§ Written instruction 1:
Retype the lines of the item position entries from the line containing "Given: Click the check icon next to واریز" through the end of the entries, keeping every character unchanged.

I'm so happy right now. :D

Yeah, Z9 questions are non-existent here, as this is a pro-body, and people who buy those cameras are typically Pros. BUT! I will answer your question as to save you a bit of a headache.


"Erika "GASPS!" I thought the Z9 was good!! EVERYTHING that I've read on the internet says..."

 Of course, I'm having a little fun. But I have helped a lot of people over the years, both here and on FB that have been in your situation. They want to ditch the "Crop-Sensor Training Wheels" and switch to Full Frame (FX.) Unfortunately, there is more that they need to look at than just the fancy marketing that's out there trying to get you to buy. So here's the thing: It's not just the camera body and lens. Nope. It's things like CFExpress Type B Cards and a Reader. An Extra Battery. Plus all the other accessories. Then "S" lenses, and then the camera body. Can you feel the $$$ signs adding up? Which leads me to the next paragraph.

But wait! We aren't done. That fancy Nikon Z9 Camera Body. It's won all sorts of awards. "It's amazing!!" Everyone says so. It also has 45.7 MP, which is the same amount as my Nikon D850...and the camera body that I regret buying. Why? It's because of that D850 and it's 45.7MP. My Raw files are huge because I don't use any fancy compression for my photos. They are close to 100MB...each. So I had to not only buy a new fancy iMac to handle the files, which was around $3200 on top of the money that I spent on the D850, I also had to upgrade my computer to 64GB of RAM, so it wouldn't cry during post. Then, I soon found out that the existing lenses that I had, the 24-70, 70-200 VRII and 14-24, all but one of them sucked on my D850 and that stupid 45.7MP camera sensor. It needs the absolute best glass to produce the best results. So that was another $4000 or so in lenses on top of the D850 camera purchase.

(Item position entries)
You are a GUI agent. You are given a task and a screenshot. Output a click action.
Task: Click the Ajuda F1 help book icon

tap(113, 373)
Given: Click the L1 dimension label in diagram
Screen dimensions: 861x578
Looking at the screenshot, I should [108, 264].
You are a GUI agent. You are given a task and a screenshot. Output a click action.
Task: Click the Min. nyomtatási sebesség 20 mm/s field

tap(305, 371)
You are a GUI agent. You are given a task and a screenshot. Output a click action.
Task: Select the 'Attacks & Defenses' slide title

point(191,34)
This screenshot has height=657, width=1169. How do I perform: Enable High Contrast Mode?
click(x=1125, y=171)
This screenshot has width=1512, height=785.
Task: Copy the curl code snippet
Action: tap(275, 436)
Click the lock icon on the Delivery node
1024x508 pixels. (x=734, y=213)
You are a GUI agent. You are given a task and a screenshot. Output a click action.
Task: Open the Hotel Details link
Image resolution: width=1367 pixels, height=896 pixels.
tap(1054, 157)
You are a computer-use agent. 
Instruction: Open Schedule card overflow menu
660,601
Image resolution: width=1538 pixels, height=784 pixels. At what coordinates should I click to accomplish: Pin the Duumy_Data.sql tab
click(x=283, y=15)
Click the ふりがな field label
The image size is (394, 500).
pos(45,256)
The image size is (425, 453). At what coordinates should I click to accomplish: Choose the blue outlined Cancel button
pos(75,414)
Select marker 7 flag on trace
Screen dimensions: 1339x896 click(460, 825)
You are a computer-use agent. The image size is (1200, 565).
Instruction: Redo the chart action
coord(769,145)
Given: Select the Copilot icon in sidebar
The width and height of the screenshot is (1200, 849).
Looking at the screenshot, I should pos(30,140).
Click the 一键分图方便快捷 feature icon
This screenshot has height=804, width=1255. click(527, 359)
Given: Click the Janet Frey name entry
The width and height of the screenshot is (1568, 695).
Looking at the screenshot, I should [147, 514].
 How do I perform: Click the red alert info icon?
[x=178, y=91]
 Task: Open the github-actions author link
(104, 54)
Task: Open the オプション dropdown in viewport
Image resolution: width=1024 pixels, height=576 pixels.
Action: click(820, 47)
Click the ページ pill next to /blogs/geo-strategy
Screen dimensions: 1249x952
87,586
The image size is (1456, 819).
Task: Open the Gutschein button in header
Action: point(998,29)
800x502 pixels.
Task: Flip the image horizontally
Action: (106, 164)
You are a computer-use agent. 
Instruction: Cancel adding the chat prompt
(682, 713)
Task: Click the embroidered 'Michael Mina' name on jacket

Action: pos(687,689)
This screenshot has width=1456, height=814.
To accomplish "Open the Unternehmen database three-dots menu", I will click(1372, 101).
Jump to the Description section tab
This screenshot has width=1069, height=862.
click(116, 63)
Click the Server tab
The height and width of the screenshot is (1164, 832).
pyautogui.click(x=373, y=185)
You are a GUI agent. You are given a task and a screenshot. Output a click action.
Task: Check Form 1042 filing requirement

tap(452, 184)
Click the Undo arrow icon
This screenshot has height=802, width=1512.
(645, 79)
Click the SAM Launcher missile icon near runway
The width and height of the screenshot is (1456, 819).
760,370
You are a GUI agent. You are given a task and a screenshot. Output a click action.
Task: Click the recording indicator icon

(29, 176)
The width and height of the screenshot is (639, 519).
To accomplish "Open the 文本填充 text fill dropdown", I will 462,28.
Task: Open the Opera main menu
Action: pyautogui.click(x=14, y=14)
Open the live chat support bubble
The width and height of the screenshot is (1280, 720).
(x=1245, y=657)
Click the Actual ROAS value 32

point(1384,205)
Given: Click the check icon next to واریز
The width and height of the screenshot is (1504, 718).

§ Written instruction 2:
In the forum post about the Nikon Z9, how much RAM did the writer upgrade the computer to?

§ Full response 1:
Given: Click the check icon next to واریز
The width and height of the screenshot is (1504, 718).

§ Full response 2:
64GB